**WHAT NEEDS TO BE DONE**
Once the line containing "Image resolution: width=1036" appears, output it and each remaining line of the records below exactly, with no pictures and nothing more.

**RECORDED INFORMATION**
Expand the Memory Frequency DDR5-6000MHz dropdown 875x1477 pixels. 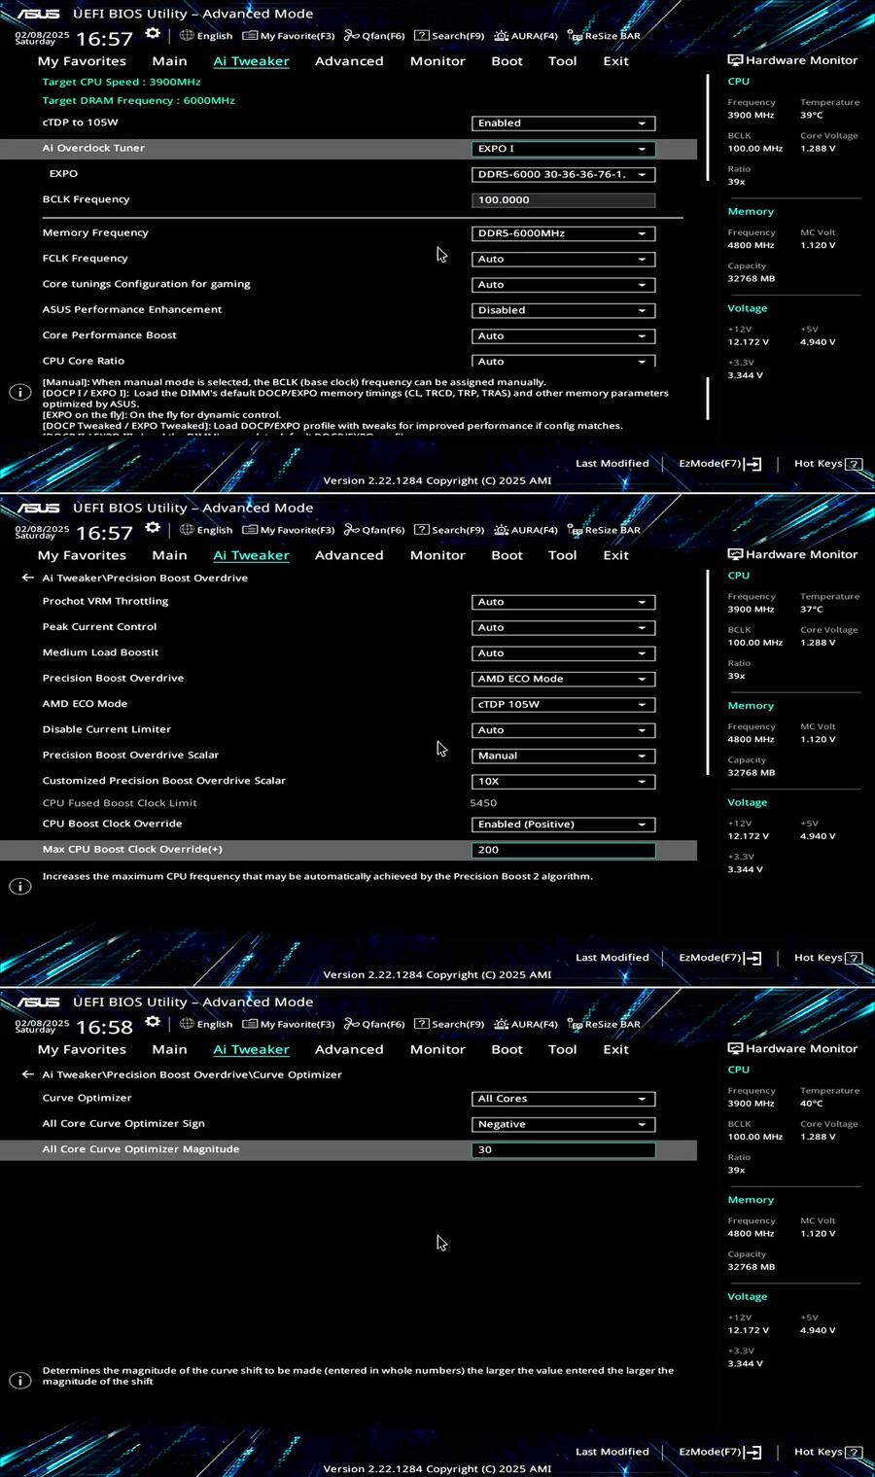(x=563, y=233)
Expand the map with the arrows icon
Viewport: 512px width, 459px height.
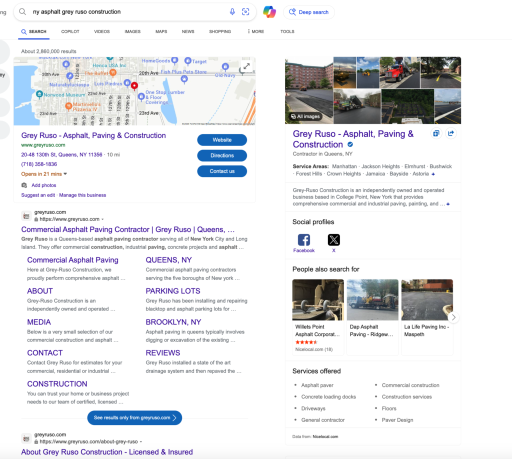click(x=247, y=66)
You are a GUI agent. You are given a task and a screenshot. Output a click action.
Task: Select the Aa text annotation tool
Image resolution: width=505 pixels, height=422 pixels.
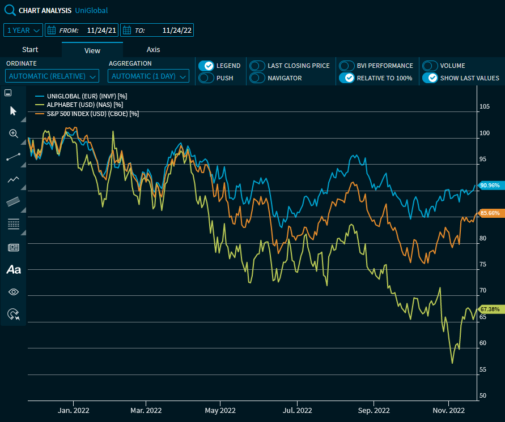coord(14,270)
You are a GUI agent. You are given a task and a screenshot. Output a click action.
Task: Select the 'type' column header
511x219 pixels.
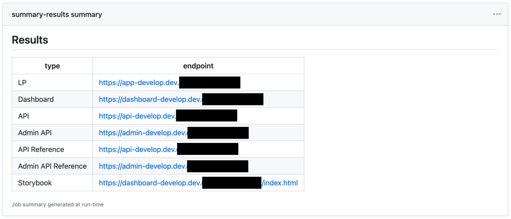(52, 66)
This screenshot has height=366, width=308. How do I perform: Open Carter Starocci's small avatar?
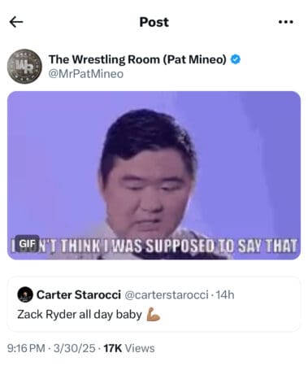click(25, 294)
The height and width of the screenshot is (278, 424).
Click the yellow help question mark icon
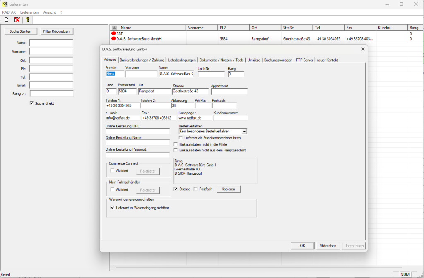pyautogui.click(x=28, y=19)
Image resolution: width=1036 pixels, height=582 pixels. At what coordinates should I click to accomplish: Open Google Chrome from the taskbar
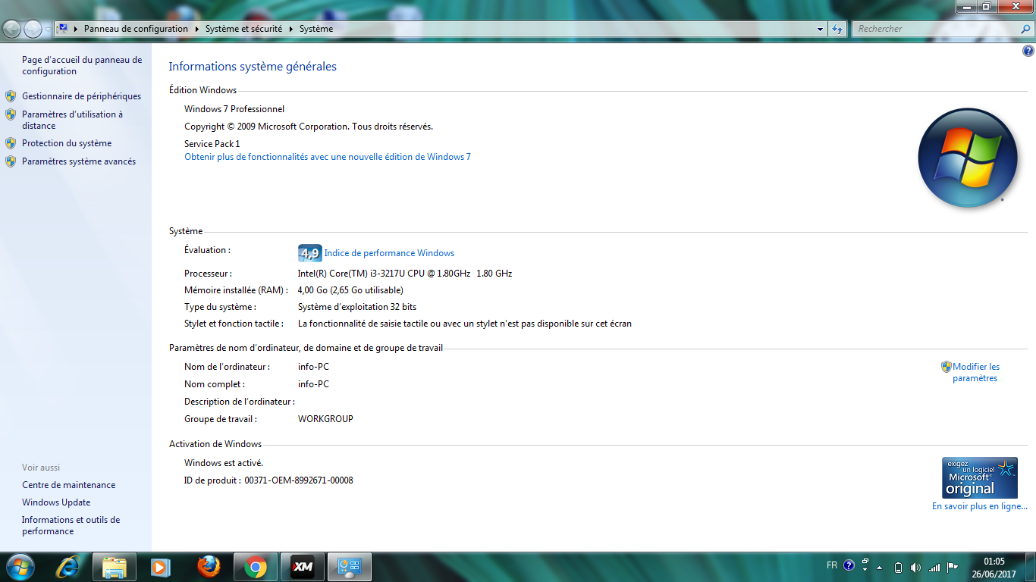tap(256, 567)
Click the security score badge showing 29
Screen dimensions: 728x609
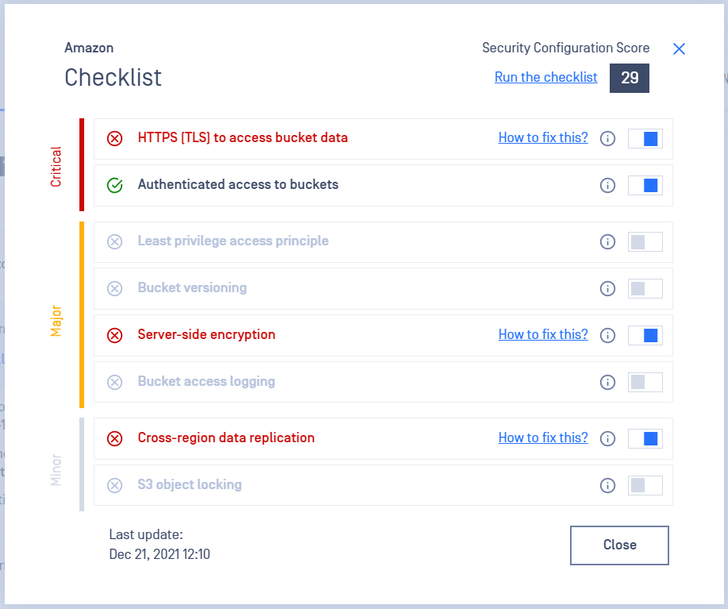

**SOLUTION BELOW**
Image resolution: width=1036 pixels, height=582 pixels. At what coordinates should I click to accomplish: Open Google Chrome from the taskbar
tap(256, 567)
Click the security score badge showing 29
Screen dimensions: 728x609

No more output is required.